_SEITENAUSZUG_:
-- -- --

Den Auftritt Westerwelles in Kiew kommentierte der Chef einer Moskauer Nachrichtenagentur: „Westerwelle sei als Schwuler wohl von den Körpern der Klitschkobrüder „erwärmt, ja überhitzt“ worden. Solcherlei homophobe Aussagen wären freilich ein guter Grund die Olympischen Spiele von Sotschi zu boykottieren.  „Der deutsche Bundespräsident tut dies, um sogleich den Verdacht zu zerstreuen, er tue es aus Solidarität mit Russlands Homosexuellen: Er habe es, ließ er wissen, für seinen armen Vater getan, den die Sowjets in den Fünfzigern für ein paar Jahre aus dem Verkehr gezogen hatten. Dies Schicksal, hat Gauck einmal geschrieben, sei für ihn »zur Erziehungskeule« geworden und habe ihn »zur unbedingten Loyalität gegenüber der Familie« verpflichtet. Die Familie, der Gauck zu unbedingter Loyalität sich verpflichtet fühlt, war eine nationalsozialistische Musterfamilie: die Mutter seit 1932 in der NSDAP, der Vater seit 1934, der Onkel seit 1931, ein Gruppenführer der SA (»Übermorgen habe ich Exekution«, schrieb er am 5. Dezember 1944 an seine Frau), nach dem Krieg war er höchster kirchlicher Würdenträger der evangelischen Landeskirche Mecklenburg“, schreibt Hermann L. Gremliza zu der Thematik in seiner Konkret Kolumne (1/2014). Nicht nur boykottieren sondern verhindern wollen die Olympischen Winterspiele islamistische Terroristen, die kürzlich mit Selbstmordattentaten und Bombenanschlägen in Wolgograd, vormals Stalingrad, mehr als 30 Menschen ermordet haben, obwohl der Autokrat Putin mit den islamistischen Regierungen in so gut wie allen UN Resolutionen gegen Israel stimmen lässt. So gibt es die unheimlichsten Allianzen hüben wie drüben und es zeigt sich nebenbei wieder einmal, dass Appeasementpolitik mit Islamisten nicht vor Terror schützt.

-- -- --

Einträge mit Positionsangaben:
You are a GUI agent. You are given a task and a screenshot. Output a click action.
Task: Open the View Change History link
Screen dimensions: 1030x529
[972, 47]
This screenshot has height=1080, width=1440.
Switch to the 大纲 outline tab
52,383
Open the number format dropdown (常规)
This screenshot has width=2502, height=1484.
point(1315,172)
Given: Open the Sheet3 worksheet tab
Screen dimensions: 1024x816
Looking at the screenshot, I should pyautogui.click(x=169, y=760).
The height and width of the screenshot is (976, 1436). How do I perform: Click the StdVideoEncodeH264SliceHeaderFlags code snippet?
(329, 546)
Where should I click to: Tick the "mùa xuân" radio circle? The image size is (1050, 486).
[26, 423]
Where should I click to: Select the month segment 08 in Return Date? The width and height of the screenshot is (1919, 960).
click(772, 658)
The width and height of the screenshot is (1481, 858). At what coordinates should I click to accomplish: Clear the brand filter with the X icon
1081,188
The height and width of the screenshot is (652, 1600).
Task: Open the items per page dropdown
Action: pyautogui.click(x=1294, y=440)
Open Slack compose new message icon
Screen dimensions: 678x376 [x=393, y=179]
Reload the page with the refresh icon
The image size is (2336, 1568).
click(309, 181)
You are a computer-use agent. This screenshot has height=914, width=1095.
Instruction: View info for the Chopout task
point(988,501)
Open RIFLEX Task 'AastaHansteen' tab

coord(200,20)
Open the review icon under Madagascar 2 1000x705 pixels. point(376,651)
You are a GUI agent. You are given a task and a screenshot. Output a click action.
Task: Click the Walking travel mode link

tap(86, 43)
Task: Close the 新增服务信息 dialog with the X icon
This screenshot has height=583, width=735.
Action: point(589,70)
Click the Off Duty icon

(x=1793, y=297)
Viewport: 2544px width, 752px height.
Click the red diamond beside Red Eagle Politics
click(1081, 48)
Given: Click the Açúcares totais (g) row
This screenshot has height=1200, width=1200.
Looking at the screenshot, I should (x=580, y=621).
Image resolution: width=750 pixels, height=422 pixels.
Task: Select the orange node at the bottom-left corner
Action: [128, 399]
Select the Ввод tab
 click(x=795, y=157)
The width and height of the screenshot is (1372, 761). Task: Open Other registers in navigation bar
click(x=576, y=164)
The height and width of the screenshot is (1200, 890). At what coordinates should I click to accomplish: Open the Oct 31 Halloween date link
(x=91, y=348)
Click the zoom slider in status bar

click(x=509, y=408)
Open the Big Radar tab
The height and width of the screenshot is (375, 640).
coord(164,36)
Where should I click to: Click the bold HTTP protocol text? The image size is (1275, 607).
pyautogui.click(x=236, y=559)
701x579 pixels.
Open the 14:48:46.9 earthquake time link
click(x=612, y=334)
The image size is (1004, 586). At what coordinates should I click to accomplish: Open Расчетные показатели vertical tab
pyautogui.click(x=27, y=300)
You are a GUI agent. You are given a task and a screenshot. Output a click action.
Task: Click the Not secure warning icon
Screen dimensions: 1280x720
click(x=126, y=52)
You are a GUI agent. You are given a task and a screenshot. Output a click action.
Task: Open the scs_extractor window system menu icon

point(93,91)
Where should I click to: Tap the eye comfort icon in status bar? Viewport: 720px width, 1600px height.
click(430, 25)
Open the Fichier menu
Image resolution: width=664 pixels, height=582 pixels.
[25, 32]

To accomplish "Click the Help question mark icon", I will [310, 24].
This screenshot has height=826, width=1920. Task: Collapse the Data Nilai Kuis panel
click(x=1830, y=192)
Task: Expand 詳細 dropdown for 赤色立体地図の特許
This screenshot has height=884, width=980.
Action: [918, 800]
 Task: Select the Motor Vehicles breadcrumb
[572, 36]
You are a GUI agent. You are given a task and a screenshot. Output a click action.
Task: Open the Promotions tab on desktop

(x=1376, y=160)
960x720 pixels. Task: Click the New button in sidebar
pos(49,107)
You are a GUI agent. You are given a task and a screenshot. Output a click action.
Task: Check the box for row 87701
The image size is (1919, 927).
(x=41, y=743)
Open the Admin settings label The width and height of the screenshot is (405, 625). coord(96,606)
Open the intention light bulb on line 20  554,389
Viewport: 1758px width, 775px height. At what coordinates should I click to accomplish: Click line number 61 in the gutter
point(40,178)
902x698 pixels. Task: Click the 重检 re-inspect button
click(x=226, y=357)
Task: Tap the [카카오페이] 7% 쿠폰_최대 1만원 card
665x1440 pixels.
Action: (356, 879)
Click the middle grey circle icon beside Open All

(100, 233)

-- -- --

_ZIEL DER ÜBUNG_:
Wie lässt sich der Seitenauszug in zwei Sätzen zusammenfassen?

_AUSGABE_:
Eine homophobe Bemerkung eines Moskauer Agenturchefs über Westerwelle wird als guter Grund für einen Boykott der Spiele von Sotschi gewertet, und laut Hermann L. Gremliza begründete Bundespräsident Gauck seinen Boykott mit dem Schicksal seines Vaters, obwohl seine Familie eine nationalsozialistische Musterfamilie gewesen sei. Islamistische Terroristen, die in Wolgograd mehr als 30 Menschen ermordet haben, wollen die Winterspiele sogar verhindern, was zeigt, dass Appeasementpolitik mit Islamisten nicht vor Terror schützt.